Before the kernel density estimator text, write out the section that opens at the words "Left sketch represents" and closes after the words "classified as 0 or 1?".

▶ [EXCERPTED TEXT]:
————

# Pattern Recognition - Kernel Density estimators 2.5.1

Please refer page 122-123 of Pattern recognition and Machine Learning - Bishop. A few equations:

Density estimate: $$p(\mathbf{x}) = \frac{K}{NV} \tag{2.246}$$ where $$K$$ = #points in: $$N$$ regions of volume $$V$$ each.

Kernel function: Number $$K$$ of points falling within a hypercube centered at origin: $$$$k(\mathbf{u}) =\begin{cases} 1, \quad |u_i| \leq \frac{1}{2} \qquad i = 1,\dots,D,\\ 0, \quad otherwise \end{cases} \tag {2.247}$$$$

From 2.247, the quantity $$k((\mathbf{x} - \mathbf{x_n})/h)$$ will be one if the data point $$\mathbf{x_n}$$ lies inside a cube of side $$h$$ centered on $$\mathbf{x}$$, and zero otherwise. The total number of data points lying inside this cube will therefore be: $$K = \sum_{n=1}^{N} k \Big(\frac{\mathbf{x} - \mathbf{x_n}}{h}\Big) \tag{2.248}$$ Substituting this expression into (2.246) then gives the following result for the estimated density at $$\mathbf{x}$$ $$p(\mathbf{x}) = \frac{1}{N}\sum_{n=1}^{N} \frac{1}{h{^D}}k\Big( \frac{\mathbf{x} - \mathbf{x_n}}{h}\Big) \tag{2.249}$$

where we have used $$V$$ = $$h^D$$ for the volume of hypercube of side $$h$$ in $$D$$ dimensions. Using the symmetry function $$k(\mathbf{u})$$, we can now re-interpret this equation, not as a single cube centered on $$\mathbf{x}$$ but as the sum over $$N$$ cubes centered on $$N$$ data points $$\mathbf{x_n}$$

I am struggling to follow explanation of last paragraph. Each point $$\mathbf{x_n}$$ is at the center of (respective) cube - total $$N$$ cubes. If so, then concept of boundary/ distance from a fixed point seems to be missing - ref. 2.247, 2.248 resulting all 1's. Which points will be zero, if any.

Just a rough sketch:

Left sketch represents 2.248 - imagine few points outside the cube (=0); points inside cube=1. Right sketch is my understanding of 2.249's explanation: 3 points, all at center of respective cube. On what basis will the data points be classified as 0 or 1?

————

▶ [RECORDED DATA]:
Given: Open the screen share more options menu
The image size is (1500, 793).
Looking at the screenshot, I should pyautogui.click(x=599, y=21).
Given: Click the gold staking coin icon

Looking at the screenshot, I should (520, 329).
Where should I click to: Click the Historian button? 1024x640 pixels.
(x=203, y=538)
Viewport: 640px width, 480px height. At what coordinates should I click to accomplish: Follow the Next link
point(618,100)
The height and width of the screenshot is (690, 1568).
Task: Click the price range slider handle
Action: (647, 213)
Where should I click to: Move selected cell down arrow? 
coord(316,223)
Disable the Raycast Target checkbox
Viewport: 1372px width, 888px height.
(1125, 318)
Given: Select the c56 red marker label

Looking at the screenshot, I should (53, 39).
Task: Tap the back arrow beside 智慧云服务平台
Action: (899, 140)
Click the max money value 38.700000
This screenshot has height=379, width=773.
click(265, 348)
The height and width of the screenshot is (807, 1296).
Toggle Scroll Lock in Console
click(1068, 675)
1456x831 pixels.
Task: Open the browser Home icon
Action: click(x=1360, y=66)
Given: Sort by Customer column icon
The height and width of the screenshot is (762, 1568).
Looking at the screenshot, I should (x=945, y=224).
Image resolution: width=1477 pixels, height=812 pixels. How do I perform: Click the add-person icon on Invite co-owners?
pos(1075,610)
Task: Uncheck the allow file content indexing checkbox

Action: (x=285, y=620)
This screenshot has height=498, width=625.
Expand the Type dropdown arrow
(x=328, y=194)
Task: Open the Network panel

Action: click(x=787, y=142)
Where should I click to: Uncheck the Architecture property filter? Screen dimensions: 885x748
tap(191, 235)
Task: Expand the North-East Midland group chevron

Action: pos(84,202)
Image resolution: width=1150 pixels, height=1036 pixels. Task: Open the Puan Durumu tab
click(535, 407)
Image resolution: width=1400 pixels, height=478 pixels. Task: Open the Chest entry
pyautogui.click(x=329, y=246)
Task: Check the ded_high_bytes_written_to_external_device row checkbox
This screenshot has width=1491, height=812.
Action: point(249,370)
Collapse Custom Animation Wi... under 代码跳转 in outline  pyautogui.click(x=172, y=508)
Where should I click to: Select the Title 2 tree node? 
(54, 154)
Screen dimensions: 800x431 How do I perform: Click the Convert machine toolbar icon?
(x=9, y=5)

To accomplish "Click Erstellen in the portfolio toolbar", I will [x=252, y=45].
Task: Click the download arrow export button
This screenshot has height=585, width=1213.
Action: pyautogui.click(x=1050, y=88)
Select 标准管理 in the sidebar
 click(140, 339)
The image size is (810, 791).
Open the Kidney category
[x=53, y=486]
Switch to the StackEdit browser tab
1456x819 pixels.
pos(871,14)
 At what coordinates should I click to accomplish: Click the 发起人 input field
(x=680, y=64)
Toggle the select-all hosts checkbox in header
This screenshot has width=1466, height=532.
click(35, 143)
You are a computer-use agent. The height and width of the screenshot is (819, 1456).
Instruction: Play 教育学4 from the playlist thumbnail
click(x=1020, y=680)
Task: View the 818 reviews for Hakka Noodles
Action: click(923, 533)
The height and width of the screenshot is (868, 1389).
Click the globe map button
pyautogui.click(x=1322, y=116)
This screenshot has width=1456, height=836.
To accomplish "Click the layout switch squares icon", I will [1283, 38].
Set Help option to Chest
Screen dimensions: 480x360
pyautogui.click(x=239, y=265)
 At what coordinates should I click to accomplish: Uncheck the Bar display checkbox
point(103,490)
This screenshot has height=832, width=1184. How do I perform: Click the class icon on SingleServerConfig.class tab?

————

▶ [WRITTEN REPLY]:
Left sketch represents 2.248 - imagine few points outside the cube (=0); points inside cube=1. Right sketch is my understanding of 2.249's explanation: 3 points, all at center of respective cube. On what basis will the data points be classified as 0 or 1?